Gustavo Petro, a leftist former mayor of Bogota and member of the M-19 guerrilla group and present senator, is persistently main opinion polls with round 40% help, ten factors under what he would want to safe the presidency and not using a June second spherical.

The 62-year-old has attracted backing on guarantees to redistribute pensions, provide free public college, and battle deep inequality.

His fundamental opponent is Federico Gutierrez, the center-right former mayor of Medellin, who has round 25% help.

Gutierrez has emphasised his personal plans for a fundamental revenue for five million households, financial development of 5% per 12 months, and extra environment friendly authorities spending in response to accusations he’s an ideological successor to unpopular President Ivan Duque.

Gutierrez, 47, has mentioned Petro is a menace to democracy and warned the leftist’s financial plans, together with a ban on new oil and gasoline tasks, will smash Colombia’s economic system.

Polling third in the six-way race is building magnate and former mayor of Bucaramanga Rodolfo Hernandez, with about 20% help.
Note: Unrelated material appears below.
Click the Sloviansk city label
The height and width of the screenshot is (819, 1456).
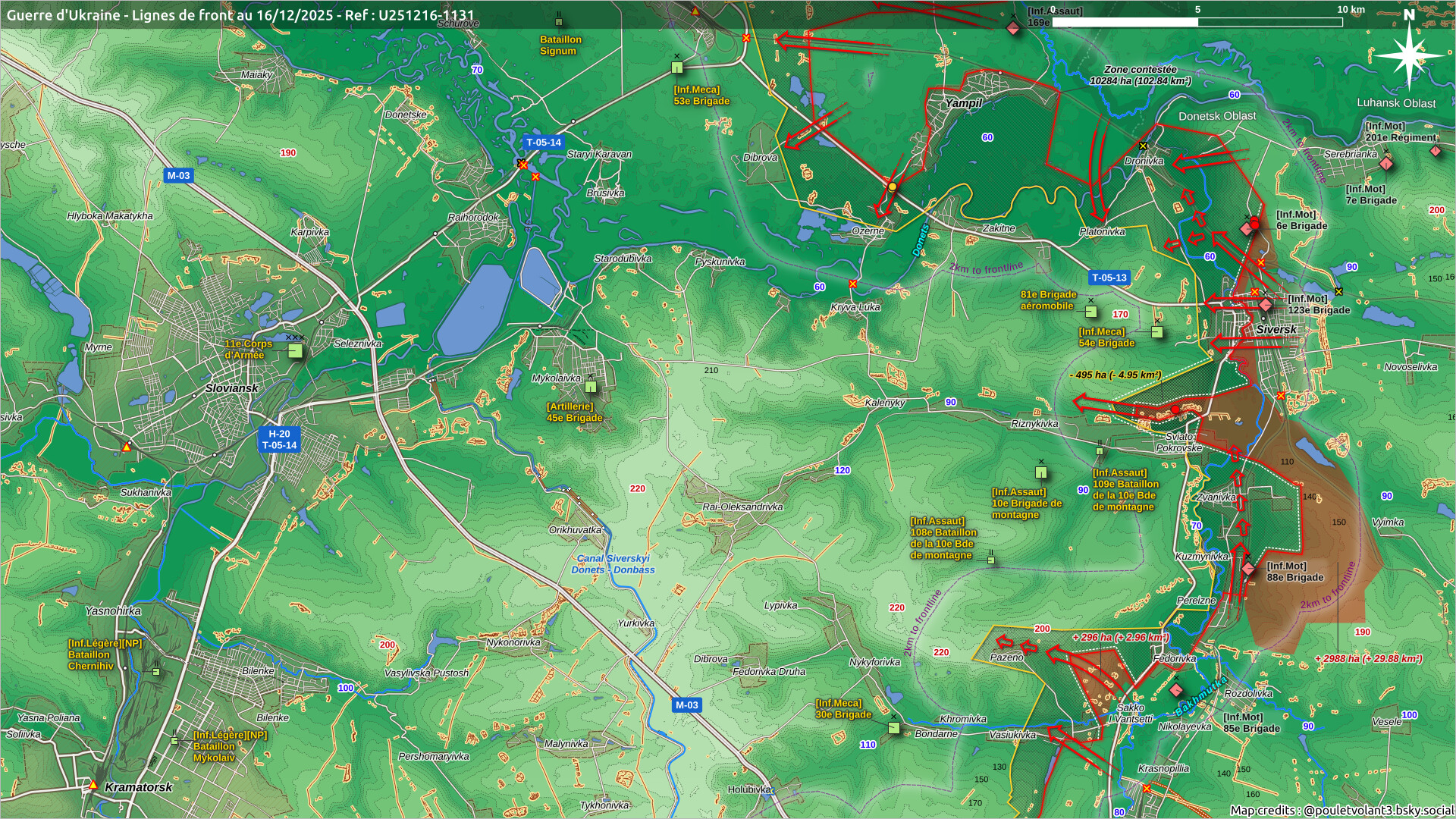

Hernandez, who’s operating independently, is thought for whimsical social media movies, together with of him using an electrical scooter, and anti-corruption guarantees. The 77-year-old is himself going through an ongoing investigation into whether or not he intervened in a young to profit an organization his son lobbied for. He has denied wrongdoing.

The nation’s Registrar has mentioned there isn’t a risk of electoral fraud, after candidates repeatedly expressed considerations about irregularities throughout March legislative elections which electoral officers classed as procedural errors.

Polls will open at 8 a.m. native time and shut at 4 p.m. (2100 GMT). Officials have mentioned they expects outcomes round 4 hours later.